ASL Roma 2, Regione Lazio e ATER Roma si sono riunite in un tavolo tecnico per trovare la soluzione più adeguata e riportare al quadrante nord est un presidio essenziale per la salute mentale. L’obiettivo è restituire alla comunità la struttura di Piazza Urbania, fondamentale per garantire assistenza ai pazienti nelle vicinanze delle loro abitazioni e ripristinare un modello di assistenza di prossimità.
Durante l’incontro, tutti gli attori istituzionali coinvolti hanno confermato la volontà di recuperare l’immobile e restituirlo al territorio in condizioni di sicurezza e funzionalità, necessarie per un servizio sanitario residenziale e semiresidenziale.
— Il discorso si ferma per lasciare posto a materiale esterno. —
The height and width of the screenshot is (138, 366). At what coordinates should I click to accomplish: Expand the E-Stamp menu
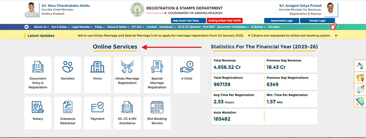click(x=258, y=27)
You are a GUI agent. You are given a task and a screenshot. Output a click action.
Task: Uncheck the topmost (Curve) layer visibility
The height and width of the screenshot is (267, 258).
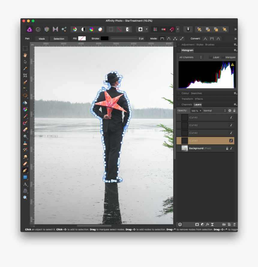pyautogui.click(x=231, y=117)
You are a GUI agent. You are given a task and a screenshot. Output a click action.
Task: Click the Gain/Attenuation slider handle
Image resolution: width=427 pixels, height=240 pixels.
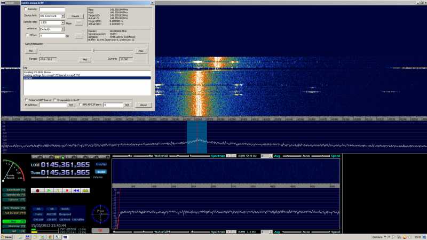coord(94,51)
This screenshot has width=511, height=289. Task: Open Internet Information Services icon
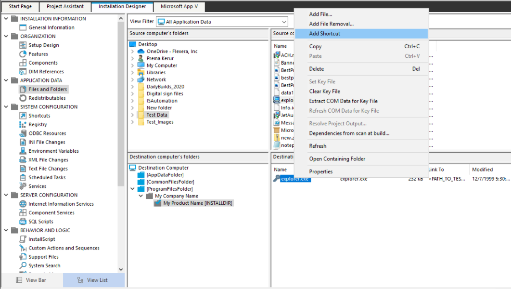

Sono state analizzate diverse opzioni di intervento su una struttura che presenta criticità strutturali, richiedendo valutazioni approfondite.
Data la natura sanitaria dell’edificio, i requisiti tecnici e di sicurezza devono rispettare standard elevati. La protezione di pazienti e operatori impone controlli rigorosi e soluzioni che garantiscano nel tempo l’affidabilità dell’immobile. Tra le ipotesi discusse ci sono il consolidamento e la riqualificazione, oltre alla possibilità di abbattimento e ricostruzione.
Considerando l’età della struttura, sarà fondamentale ottenere il parere della Soprintendenza competente per capire quali interventi possano essere autorizzati e definire successivamente portata, costi e tempi. Regione Lazio, ASL Roma 2 e ATER Roma continueranno il confronto tecnico e amministrativo per identificare le risorse necessarie e la soluzione più efficace. L’obiettivo rimane quello di superare le attuali criticità e restituire al quartiere un servizio essenziale, integrato nel territorio e vicino a chi necessita di assistenza e continuità terapeutica.